Kirk said to her, “Get into your bedroom and
stay there with Emily and Lisa.”

Donald watched Kirk take the Colt from
Hicks, shifted his weighty body on the sofa and got to his feet.
“Don’t want to waste my gun club lessons,” he said to Hicks. Then
with a nod toward Frank, “Let me have his.”

“Damn,” Hicks said impatiently, bringing
Frank’s silenced pistol out from under his coat.

“I’ve seen his gun club award,” Kirk told
him.

“No, it’s Ty,” Hicks said, handing the gun
to Donald. “She’s down the block an’ didn’t answer her phone. I
gotta get out there.”

“Okay, then,” Kirk said, “I’ll go with
you.”

“No,” Beverly objected from behind him.

“Told you to get into your bedroom,” Kirk
said. Beverly backed worriedly into the hallway, eyes on her
son.

Hicks put a hand on Donald and walked him
into the kitchen. “Key to the cuffs,” he rushed softly. “We don’t
get back in time, give it to Eddie’s boys when they get here. An’
you go with ‘em to collect the finder’s fee.”

“Finder’s fee?” Donald asked.

“Just do it,” Hicks said impatiently on his
way back into the living room to join Kirk.

They started out as Beverly returned. “Lisa
and Emily are gone,” she panicked, “and so’s the suitcase.”

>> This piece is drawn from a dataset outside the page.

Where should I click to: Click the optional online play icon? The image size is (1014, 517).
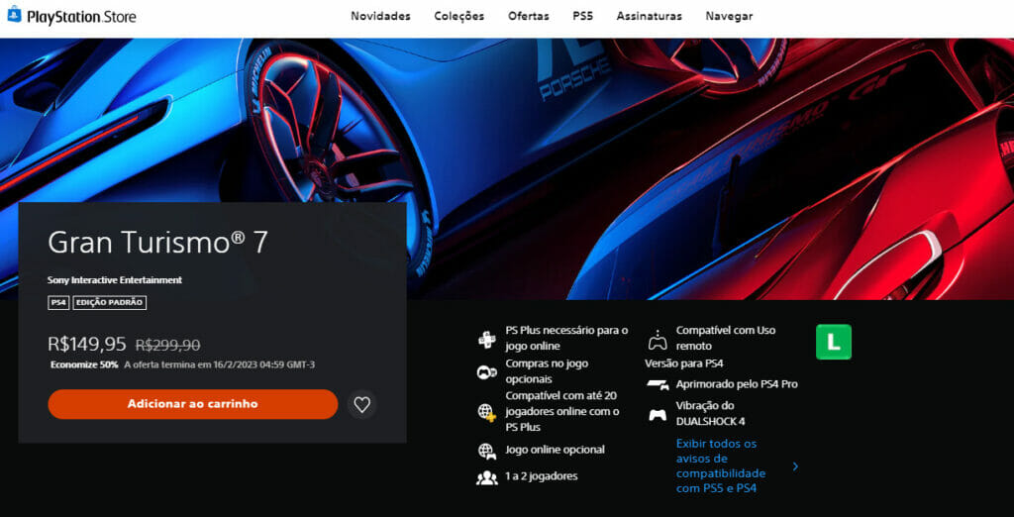486,451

Frank grinned and said, “Flown out the
window, I suppose.”

Hicks flashed him a look, uncertain about
the sucker’s glibness.

Tires screeched from the driveway end of the
cottage. Kirk hurriedly followed Hicks out, saying to Donald, “Stay
put and keep the gun on him.”

“Your jacket,” Beverly called after Kirk,
too late.

Chapter
99

Weapons in hand, Kirk and Hicks sprinted to
the back of the cottage and halted in the driveway. From where they
saw Lisa’s red Miata at rest, idling in the street, convertible top
down to make room for the suitcase in the tight space behind Lisa
and Emily.

At the far side of the car stood Ty.
Alongside her was her cousin, one of Eddie Jones’ pretty-boy twin
sons. He was talking with Lisa and Emily while his brother trotted
off for their car.

Kirk and Hicks walked down the drive. Hicks’
eyes were on Ty. “She’s okay,” he said with relief.

The Twin looked up over the Miata and saw
their approach. His stainless gun, unseen until now, rose above
Lisa and Emily. The two women hunched themselves under it.

Caught with weapons lowered, Kirk and Hicks
froze in their tracks. “Damn,” Hicks said, “.44 Bulldog.”

“Five-shot,” Kirk added.

“Throw the weapons away and get over here!”
the Twin barked.

Surprising her cousin, Ty clutched the .44
with both hands and fought for it. Kirk and Hicks rushed forward,
unable to fire with Ty all over him.

Lisa hit the pedal. The Miata peeled and
sped up the street. The Twin finally ripped the Bulldog away from
Ty. She threw her hands together in pain. Her cousin wrapped an arm
around her and used her as a shield.

The .44 glistened under the streetlamp as
the Twin swung it toward the fleeing Miata.

“Wait!” Kirk yelled, and the blast of the
.44 shook the night.

Near a block away, Lisa and Emily ducked at
the sound. Losing control of the wheel Lisa sat upright. A second
shot followed quickly and the side of her head blew off, foot
weighted on the pedal, hands leaving the wheel. Emily grabbed it,
but not in time as the Miata swerved and smashed into a parked car,
Emily thrown forward against the windshield.

Kirk dashed up the street. Hicks and Ty
paused, Hicks giving her hands a look, skin ripped from the .44’s
barrel sight.

Kirk reached the passenger side of the Miata
and focused tightly on Emily. She sat recoiled from the cracked
windshield, gasping to the beat of her pain, face broken and
bloody.

Kirk’s eyes snapped to Lisa’s body, a
contorted heap of crimson. His shrapnel war wound threw him a
stitch of pain. No matter what kind of person she was, he thought,
Lisa didn’t deserve to end up like this.

Emily moaned. The Colt slipped from Kirk’s
grip and hit the street. He took Emily’s hands in his. “Someone
call for help!” he hollered toward the watchful neighbors who
stared out their windows.

“Kick the gun under the car toward my feet,”
the Twin said. Kirk hadn’t noticed him arriving at the driver’s
side, .44 Bulldog hovering over Lisa’s body. Kirk did as he was
told.

Ty stayed back as Hicks came up to the trunk
of the Miata, .38 aimed at the Twin’s chest.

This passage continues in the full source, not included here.